Die-hard voters, or voters driven to the booth out of a strong belief in civic duty, aren’t likely to be deterred by weather, Hansen said. Those people tend to vote early or will stand in a line in any weather. Instead, he said, the people more likely to avoid voting in inclement weather are those for whom voting doesn’t fit easily into a busy schedule, or those living alone, typically people ages 21 to 30, who he and his co-author consider “marginal voters.”
There has been a “common wisdom” that rainfall benefits the Republican Party, Fujiwara said.
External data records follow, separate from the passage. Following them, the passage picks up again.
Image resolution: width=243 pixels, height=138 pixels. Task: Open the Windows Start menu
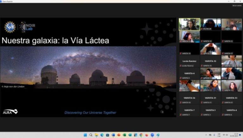click(85, 135)
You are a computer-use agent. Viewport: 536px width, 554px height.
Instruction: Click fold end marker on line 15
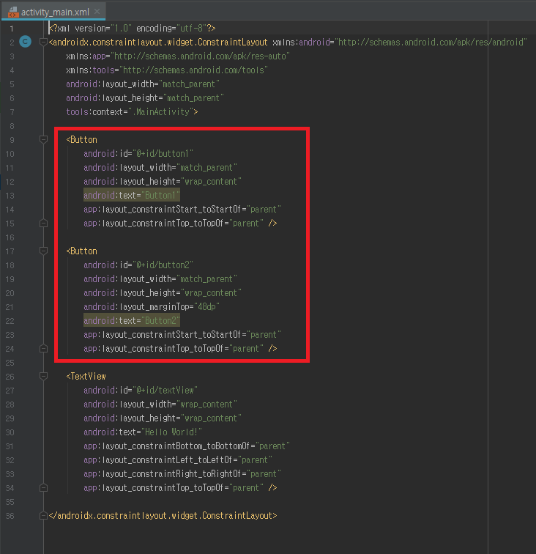click(43, 223)
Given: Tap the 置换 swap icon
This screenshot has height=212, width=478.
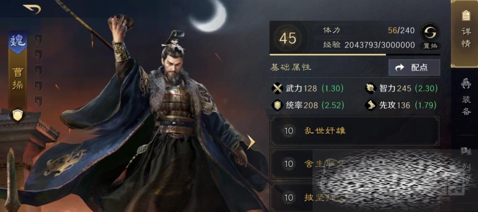Looking at the screenshot, I should [x=430, y=32].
A widely cited paper from 2007 argued that if you assume younger voters lean toward Democrats, then “Republicans should pray for rain.” But Fujiwara’s paper, which looked at elections between 1952 and 2012, found no evidence supporting that theory.
“If anything,” he said, “our results suggest the effect is either zero or actually marginally benefits Democrats.”
With the 2024 election looming, as a potential “realignment” could reshape long-standing voting norms, Fujiwara hesitates to extrapolate his past research to the current electoral landscape. “Let’s say that white voters without a college education are more likely to not vote when it rains,” he said. “Then how that translates into an effect in Republican vote shares would be quite different since 2016 than before that.”
More recent findings in a paper published this year suggest that the increase in voting through other methods, like mail-in ballots and early in-person voting, partly offsets the negative effects rain may have on Election Day’s in-person voting.
Nick Turner, the author of that paper, looked at data from the 2012 to 2020 presidential contests in North Carolina and found that if it had rained in a previous election, that rain increased the amount of early and absentee voting in the following elections, to the point it was offsetting the decrease in Election Day’s in-person voting.
In 2020, President Donald Trump discouraged Republicans from participating in early voting. But this year, Republicans have spent millions to encourage their voters to participate early, an effort that evidence so far suggests is working. That makes it less likely for any one party to gain an advantage from the weather on Election Day.
It’s clear across the studies that weather can play a small role in election results, but there is not robust agreement on how early voting may affect that role.
In recent cycles, Hansen said, early voting has lessened the effect of weather on the elections, as more people are able to choose when they vote. Most of the people who vote early, he said, have tended to be older adults and highly educated people who want to get it done, while the “marginal” voter may be more likely to wait until Election Day, leaving the weather in play again.
Weather has already had an effect on the 2024 election. Hurricane Helene devastated a large part of North Carolina, a crucial swing state that Trump won by a narrow margin in 2020. With polling places under floodwaters and many roads impassible, state officials scrambled to rebuild the electoral infrastructure just weeks before the start of early voting. Last week, the state reported record turnout on the first day ballots could be cast.
It’s far too early to tell with certainty what this year’s Election Day weather will look like, though there have been some faint hints of a possible strong storm. Ultimately, it’s not just about predicting the weather but also people’s behavior in a volatile political landscape, which is much trickier.